NEW YEAR, NEW PLANNING OPPORTUNITIES

The year 2002 brings adjustments to a variety of important U.S. tax exemptions, exclusions and rates. Some adjustments relate to inflation-indexed amounts and others are a result of the 2001 Tax Act. Here are a few which are commonly used for estate and tax planning purposes:

Annual Gift Tax Exclusion
Starting January 1, 2002, the annual per donee gift tax exclusion rises from $10,000 to $11,000. Married couples electing to gift-split can now give up to $22,000 to any number of separate donees without U.S. gift tax consequences.

Estate and Gift Tax Exemption
The applicable U.S. estate and gift tax exemptions rise to $1,000,000 (from $675,000) this year.
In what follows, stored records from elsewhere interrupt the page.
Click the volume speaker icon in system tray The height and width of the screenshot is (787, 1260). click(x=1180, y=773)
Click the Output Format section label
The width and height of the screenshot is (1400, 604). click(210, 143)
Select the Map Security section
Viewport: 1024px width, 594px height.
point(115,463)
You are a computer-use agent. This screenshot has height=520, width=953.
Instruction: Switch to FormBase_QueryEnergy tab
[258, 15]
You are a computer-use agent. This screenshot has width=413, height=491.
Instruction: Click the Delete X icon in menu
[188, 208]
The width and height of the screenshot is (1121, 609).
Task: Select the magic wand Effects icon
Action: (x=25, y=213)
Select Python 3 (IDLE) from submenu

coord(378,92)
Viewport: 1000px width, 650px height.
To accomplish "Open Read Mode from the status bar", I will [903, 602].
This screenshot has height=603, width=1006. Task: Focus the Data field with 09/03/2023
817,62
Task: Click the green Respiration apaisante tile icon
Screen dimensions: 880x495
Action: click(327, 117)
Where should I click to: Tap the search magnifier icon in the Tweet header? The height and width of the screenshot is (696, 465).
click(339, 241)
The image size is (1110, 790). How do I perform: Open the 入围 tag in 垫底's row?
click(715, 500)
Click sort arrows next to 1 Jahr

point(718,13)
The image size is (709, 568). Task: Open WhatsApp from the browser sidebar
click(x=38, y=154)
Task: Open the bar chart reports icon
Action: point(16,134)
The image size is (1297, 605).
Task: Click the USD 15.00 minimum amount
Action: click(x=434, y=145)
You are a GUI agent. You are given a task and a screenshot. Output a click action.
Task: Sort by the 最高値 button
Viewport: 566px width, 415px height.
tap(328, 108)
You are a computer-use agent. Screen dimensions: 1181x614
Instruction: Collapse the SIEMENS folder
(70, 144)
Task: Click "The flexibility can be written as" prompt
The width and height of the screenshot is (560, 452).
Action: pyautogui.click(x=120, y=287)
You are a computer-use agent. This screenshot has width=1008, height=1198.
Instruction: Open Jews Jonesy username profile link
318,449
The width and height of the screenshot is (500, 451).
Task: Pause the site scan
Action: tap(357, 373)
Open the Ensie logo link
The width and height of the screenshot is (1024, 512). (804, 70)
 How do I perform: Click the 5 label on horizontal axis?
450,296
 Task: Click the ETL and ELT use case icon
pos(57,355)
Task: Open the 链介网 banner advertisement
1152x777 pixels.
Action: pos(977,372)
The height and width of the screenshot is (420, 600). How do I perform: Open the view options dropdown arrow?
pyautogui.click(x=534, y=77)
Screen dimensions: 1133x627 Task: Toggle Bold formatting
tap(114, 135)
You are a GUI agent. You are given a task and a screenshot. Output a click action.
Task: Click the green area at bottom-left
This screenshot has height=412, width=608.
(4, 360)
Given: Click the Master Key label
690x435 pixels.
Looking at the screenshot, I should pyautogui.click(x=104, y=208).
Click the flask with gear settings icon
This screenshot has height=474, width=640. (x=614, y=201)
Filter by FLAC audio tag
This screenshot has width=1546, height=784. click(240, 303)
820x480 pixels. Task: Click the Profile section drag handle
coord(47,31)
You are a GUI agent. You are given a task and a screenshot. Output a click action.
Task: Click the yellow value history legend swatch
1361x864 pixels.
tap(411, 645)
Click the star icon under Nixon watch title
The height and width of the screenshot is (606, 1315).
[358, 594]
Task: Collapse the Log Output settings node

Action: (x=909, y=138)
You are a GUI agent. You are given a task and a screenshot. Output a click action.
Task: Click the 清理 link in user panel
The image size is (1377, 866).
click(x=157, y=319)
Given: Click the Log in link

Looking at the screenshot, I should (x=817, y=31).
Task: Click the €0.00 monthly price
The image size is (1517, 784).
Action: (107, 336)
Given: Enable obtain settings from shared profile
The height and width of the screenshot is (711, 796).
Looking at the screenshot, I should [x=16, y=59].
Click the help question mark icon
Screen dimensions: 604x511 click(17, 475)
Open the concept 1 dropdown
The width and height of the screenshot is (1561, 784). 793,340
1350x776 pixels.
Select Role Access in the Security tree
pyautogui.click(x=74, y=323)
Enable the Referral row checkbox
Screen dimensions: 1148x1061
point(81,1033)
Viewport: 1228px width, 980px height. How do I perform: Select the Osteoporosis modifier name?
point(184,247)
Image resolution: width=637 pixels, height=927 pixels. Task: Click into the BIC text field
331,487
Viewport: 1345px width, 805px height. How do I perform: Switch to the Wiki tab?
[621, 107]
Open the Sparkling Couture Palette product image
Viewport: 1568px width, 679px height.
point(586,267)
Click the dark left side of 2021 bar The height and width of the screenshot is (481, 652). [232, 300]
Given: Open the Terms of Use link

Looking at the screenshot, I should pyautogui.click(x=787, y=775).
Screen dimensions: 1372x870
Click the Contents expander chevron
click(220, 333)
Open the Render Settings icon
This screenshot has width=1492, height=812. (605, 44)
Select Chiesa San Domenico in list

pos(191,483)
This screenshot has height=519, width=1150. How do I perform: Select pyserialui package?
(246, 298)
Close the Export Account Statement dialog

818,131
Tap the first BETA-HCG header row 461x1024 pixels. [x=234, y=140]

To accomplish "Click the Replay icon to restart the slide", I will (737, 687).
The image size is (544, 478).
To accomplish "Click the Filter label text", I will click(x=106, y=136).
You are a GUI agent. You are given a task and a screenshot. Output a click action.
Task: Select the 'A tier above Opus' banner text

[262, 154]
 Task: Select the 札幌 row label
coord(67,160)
While the gift tax exemption will remain at $1,000,000, the estate tax exemption is scheduled to increase again in 2004 (to $1,500,000) and in future years in accordance with the 2001 Tax Act (subject to the "sunset" provision). The maximum tax rate has also been reduced from 55% to 50%. (See our June 2001 Report to Clients for more details.)

GST Exemption
The exemption from the U.S. generation-skipping transfer tax rises to $1,100,000 in 2002.

Gifts to Non-Citizen Spouses
The annual gift tax exclusion for gifts to non-U.S. citizen spouses, indexed for inflation, rises to $110,000 in 2002.

Expatriation Rules
The 1996 Tax Act provided indexed thresholds for determining whether an expatriating U.S. person will be deemed to have done so for a tax avoidance purpose and subjected to special tax rules for ten years after the date of expatriation. For 2002, the threshold amounts are $599,000 of net worth or an average net income of $120,000.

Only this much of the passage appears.